- PROBLEM TO SOLVE:
Without any pictures, output the records exactly as they are.

_ _ _ _ _ _ _

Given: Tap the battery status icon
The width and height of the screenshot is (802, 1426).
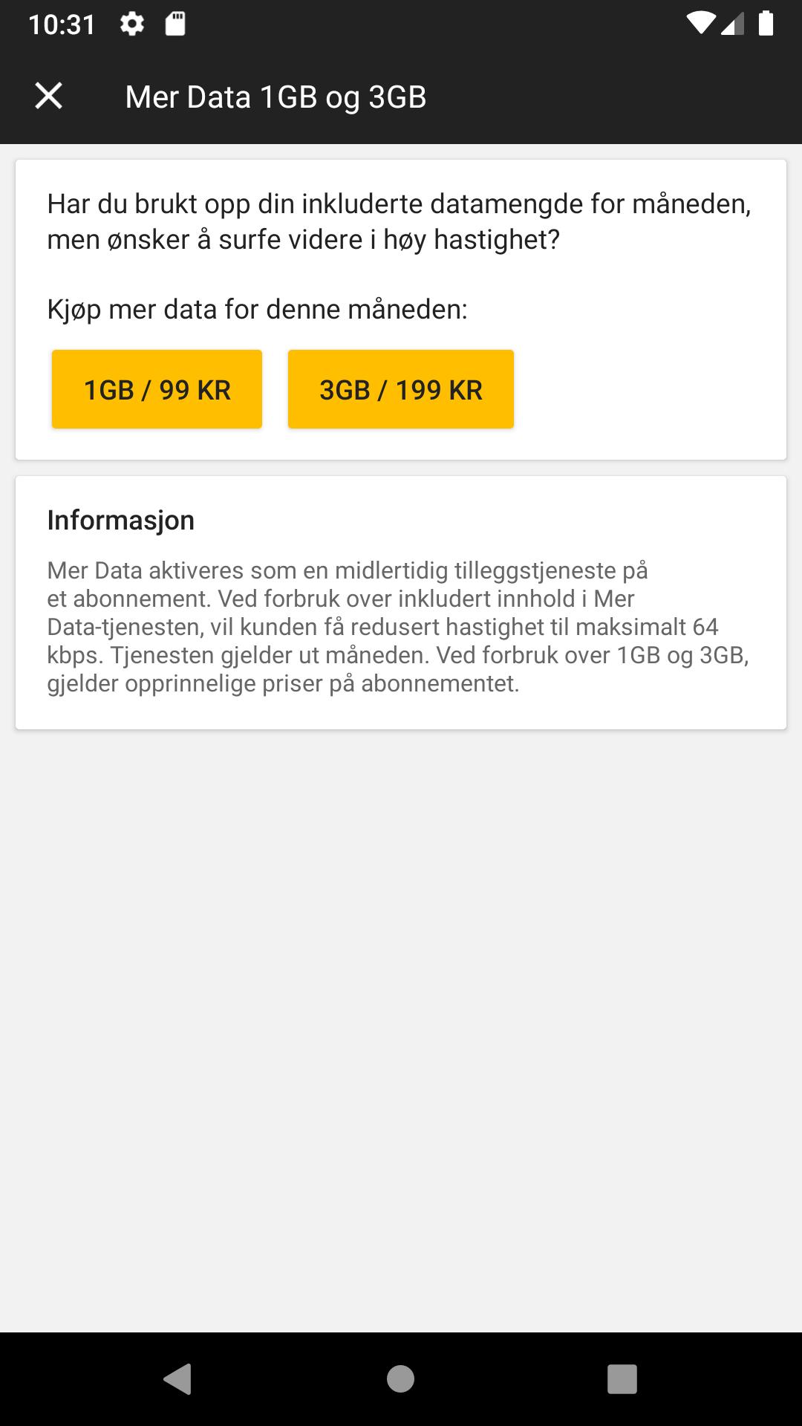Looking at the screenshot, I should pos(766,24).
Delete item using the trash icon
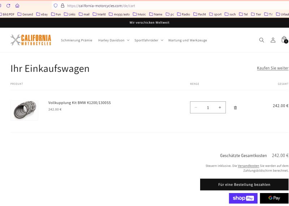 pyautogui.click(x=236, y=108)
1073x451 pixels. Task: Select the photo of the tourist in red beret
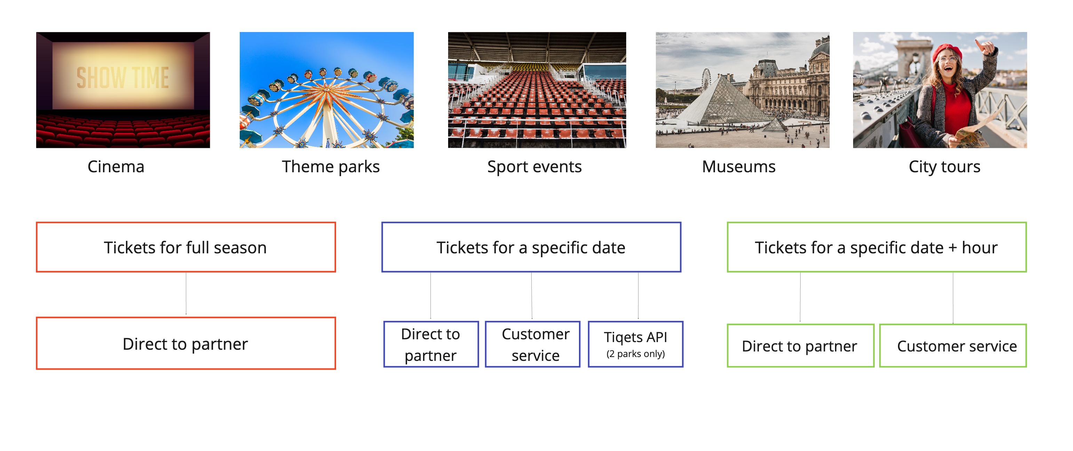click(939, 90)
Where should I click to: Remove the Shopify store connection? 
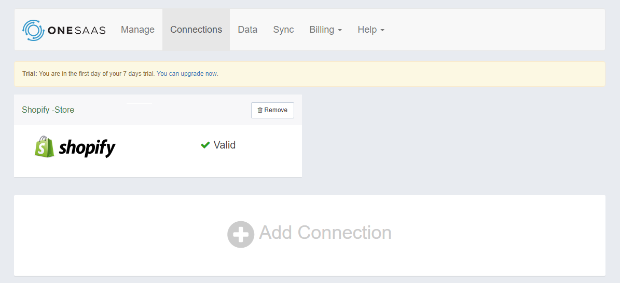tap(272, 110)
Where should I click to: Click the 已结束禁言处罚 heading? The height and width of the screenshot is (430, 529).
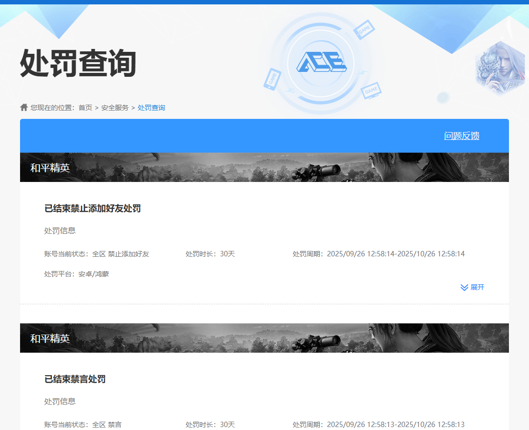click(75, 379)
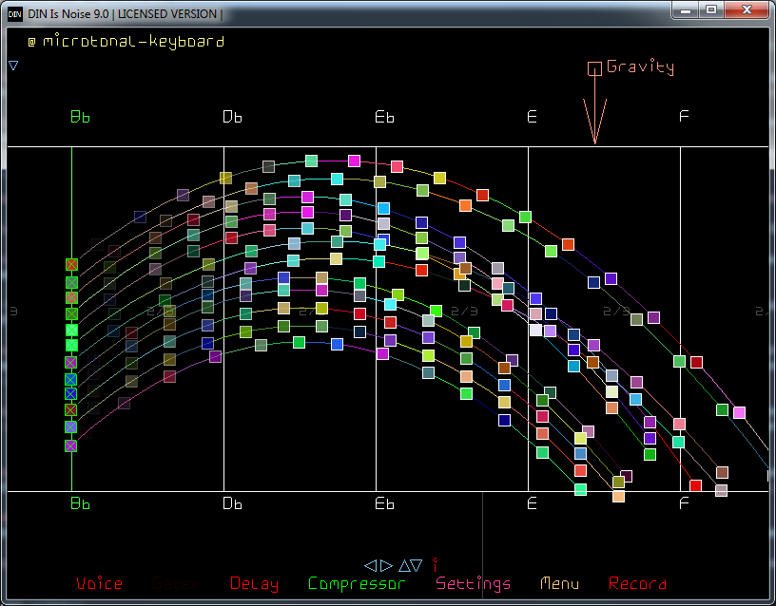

_ _ _ _ _ _ _

- WRITTEN ANSWER:
Given: Tap the battery status icon
The width and height of the screenshot is (802, 1426).
Looking at the screenshot, I should pos(766,24).
Delete item using the trash icon
 pyautogui.click(x=236, y=108)
1073x451 pixels. Task: Select the photo of the tourist in red beret
click(939, 90)
Where should I click to: Remove the Shopify store connection? 
tap(272, 110)
Where should I click to: Click the 已结束禁言处罚 heading? The height and width of the screenshot is (430, 529).
click(75, 379)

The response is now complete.